O criacionista poderia objetar que essa crítica falha ao não se ater ao fato que nenhuma cadeia causal iniciada por Deus inclui atos de uma vontade livre. Isso é o que faz tais atos serem livres. Esses atos somente seriam responsabilidade indireta de Deus, se estivessem incluídos em alguma cadeia causal iniciada por ele. Essa objeção, todavia, parece falhar justamente por estar baseada nessa última tese. Mesmo que Deus não cause nem diretamente, nem indiretamente os atos da vontade livre de uma pessoa, se ele sabia o que essa pessoa faria se a criasse dotada de vontade livre e mesmo assim a criou, então ele é indiretamente responsável pelo que essa pessoa faz. Sua onisciência e sua capacidade de evitar as consequências do que ele fez, de antemão conhecidas por ele, são suficientes para responsabilizá-lo.

━━━━━━━━

Detalhes do exercício: Copie do texto fornecido, sem alterações, o trecho que começa com as palavras "O criacionista poderia" e termina com "suficientes para responsabilizá-lo.".

━━━━━━━━

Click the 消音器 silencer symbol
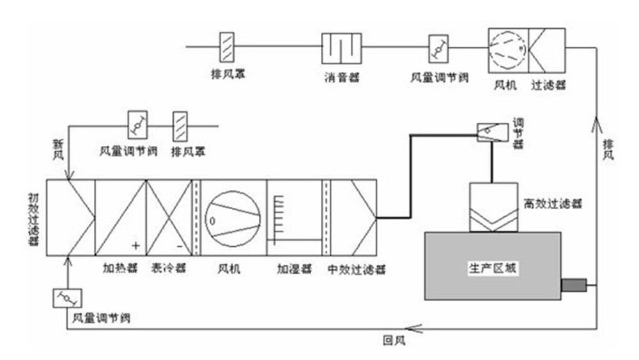point(341,48)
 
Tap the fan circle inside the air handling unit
point(233,217)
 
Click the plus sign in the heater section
point(135,245)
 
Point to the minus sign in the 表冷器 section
point(180,245)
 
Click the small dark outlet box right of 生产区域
point(573,285)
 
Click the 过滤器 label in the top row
point(548,84)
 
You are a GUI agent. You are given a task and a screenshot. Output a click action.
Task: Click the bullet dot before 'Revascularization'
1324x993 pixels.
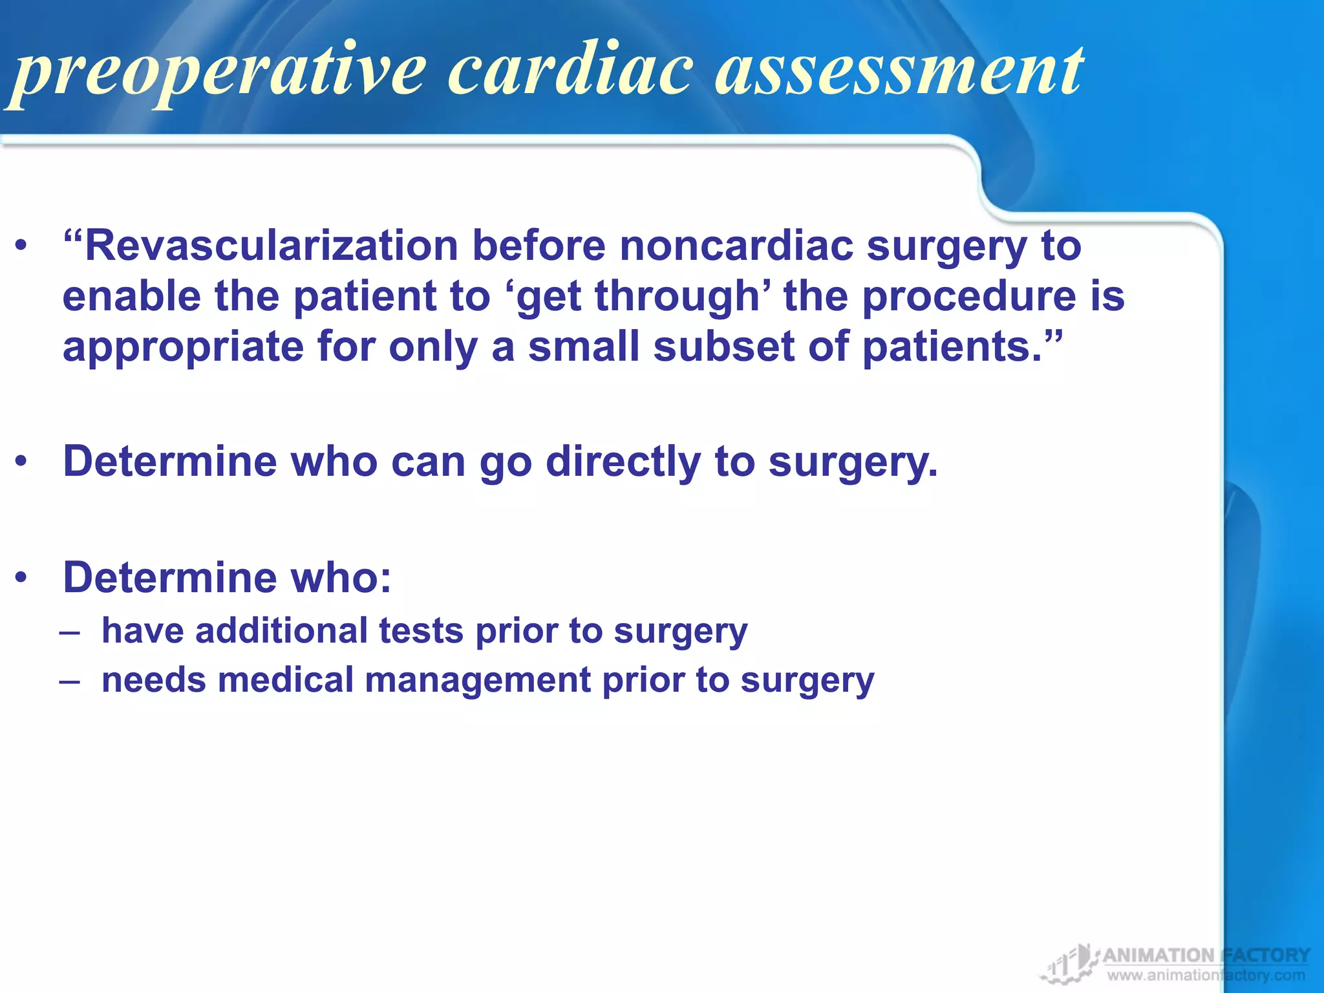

━━━━━━━━

Resolução da tarefa:
O criacionista poderia objetar que essa crítica falha ao não se ater ao fato que nenhuma cadeia causal iniciada por Deus inclui atos de uma vontade livre. Isso é o que faz tais atos serem livres. Esses atos somente seriam responsabilidade indireta de Deus, se estivessem incluídos em alguma cadeia causal iniciada por ele. Essa objeção, todavia, parece falhar justamente por estar baseada nessa última tese. Mesmo que Deus não cause nem diretamente, nem indiretamente os atos da vontade livre de uma pessoa, se ele sabia o que essa pessoa faria se a criasse dotada de vontade livre e mesmo assim a criou, então ele é indiretamente responsável pelo que essa pessoa faz. Sua onisciência e sua capacidade de evitar as consequências do que ele fez, de antemão conhecidas por ele, são suficientes para responsabilizá-lo.